Avoid running callback if inputs are the same

I was’t sure what to title this… in my app, I have some API calls which I’d like to minimize for financial implications. The user will have some text boxes to type into, I take those contents and some other options, build an API call and make the request. Currently, I’m using a button as an Input and the dcc.Input boxes are passed via State to avoid the callback trying to fire with every changed character.

I’d like to figure out how to only run the API call for changed elements when the button is pushed. Here’s a rough example, representing doing something based on a click with the box contents:

import dash
import dash_core_components as dcc
import dash_html_components as html
from dash.dependencies import Input, Output, Event, State
import numpy as np


app = dash.Dash(__name__)
server = app.server
app.css.append_css({'external_url': 'https://codepen.io/chriddyp/pen/bWLwgP.css'})


app.layout = html.Div([
    html.H2('non-redundant callbacks'),
    html.Label('enter up to 2 numbers'),
    dcc.Input(id='box_1', type='number'),
    dcc.Input(id='box_2', type='number'),
    html.Button('run!', id='run', n_clicks=0),
    html.Div(id='out')])


@app.callback(
    Output('out', 'children'),
    [Input('run', 'n_clicks')],
    [State('box_1', 'value'),
     State('box_2', 'value')])
def contents(clicks, box_1, box_2):
    boxes = [box_1, box_2]

    message = list()
    for i in range(len(boxes)):
        if boxes[i] is not None:
            message.append('{}: {}'.format(i, boxes[i]**2))

    return(str(message))

    
if __name__ == '__main__':
    app.run_server(debug=True)

So, let’s say the user puts in 2 and 3, then clicks the button. Squaring represents an “expensive” computation (or API call). Let’s say the user changes 3 to 4. I’d like to keep the value of 2 and it’s associated return the same. After all, we did the work once already, why do it again? I can’t find it at the moment, but I know I’ve seen a post somewhere about global variables being frowned upon. What might be a different approach to this?

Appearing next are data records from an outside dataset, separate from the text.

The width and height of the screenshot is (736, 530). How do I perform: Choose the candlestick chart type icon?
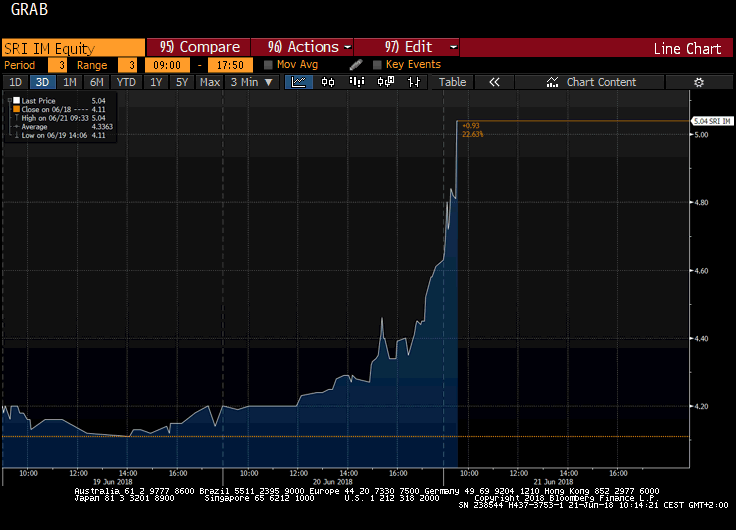tap(355, 82)
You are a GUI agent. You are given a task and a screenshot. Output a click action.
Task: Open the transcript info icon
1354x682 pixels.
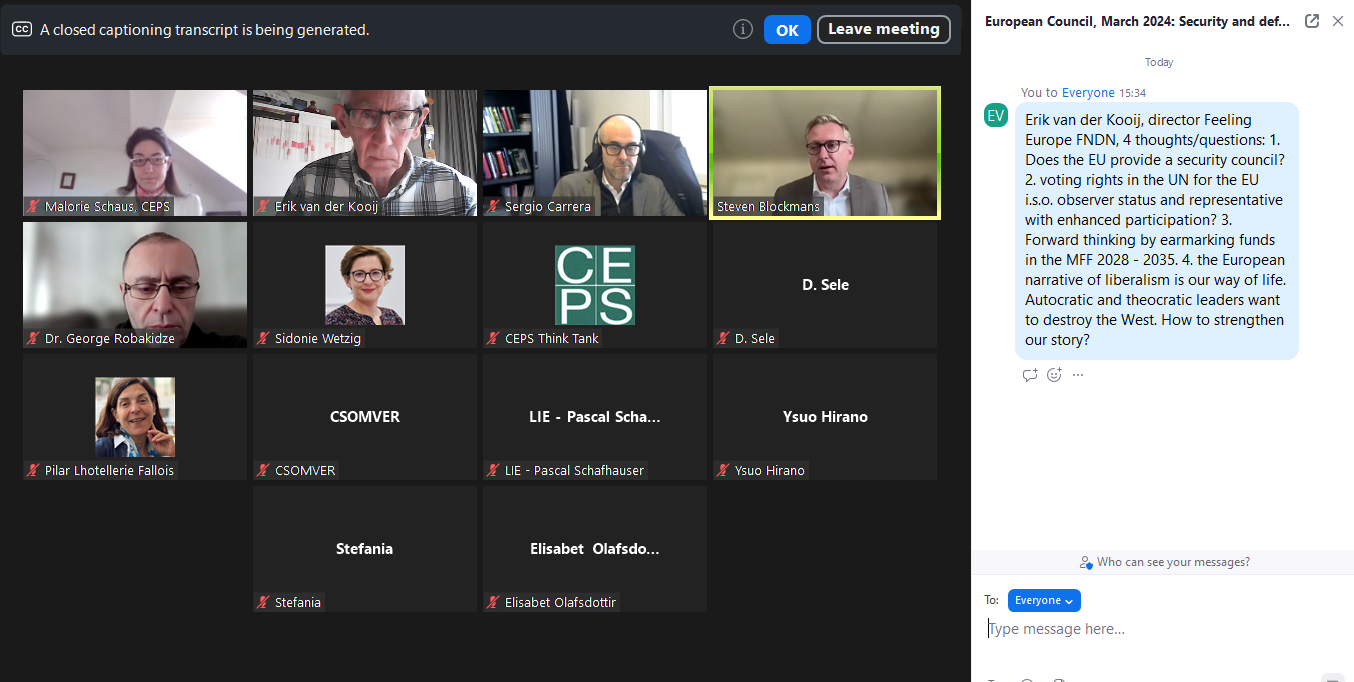click(742, 30)
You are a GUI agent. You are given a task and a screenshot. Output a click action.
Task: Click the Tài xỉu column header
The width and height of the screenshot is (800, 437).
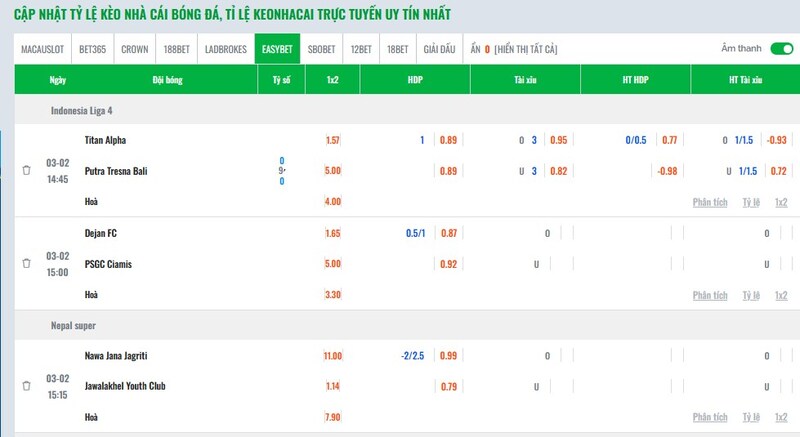tap(525, 79)
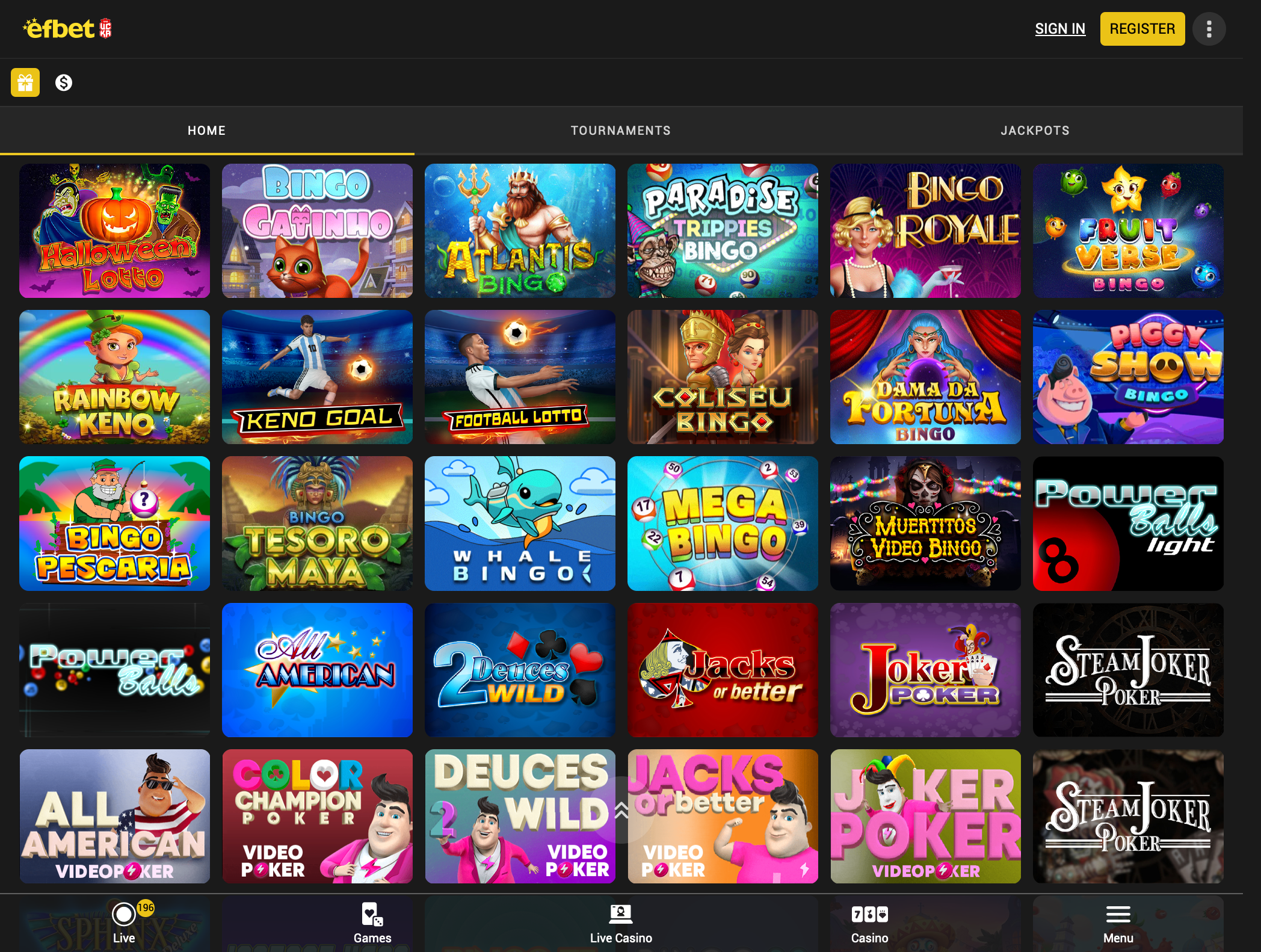Viewport: 1261px width, 952px height.
Task: Click the Register button
Action: pos(1142,29)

Ideally I’d find a solution that ignored order ([2, 3] has the same generated output as [3, 2]), but for now I’d just like it such that for a single given input, if it’s contents don’t change between button clicks, I don’t re-run the API call with it.

Thanks for any ideas!

i handled this kind situation using a sort of a simple cache (dictionary)
not sure it’s the best option but it works

just need to make sure to clear the cache when you can to avoid buildup

This is covered in the performance section of the Dash guide. You can cache the results of callbacks (aka memoization) so that callbacks will check the cache to see if it’s been previously computed before running the function. Note that if you have multiple worker processes, each worker process will have its own cache, unless you use a shared store service such as redis.

1 Like

is this session aware?

if i want to keep the results separately for each user session, can this work?

It is not and Dash does not have the concept of user sessions. Instead, Flask-Caching saves the data to the filesystem where it is accessible for all users and all processes. Since Dash callbacks are stateless, any dash callback function on any process serving any user can safely access the cache.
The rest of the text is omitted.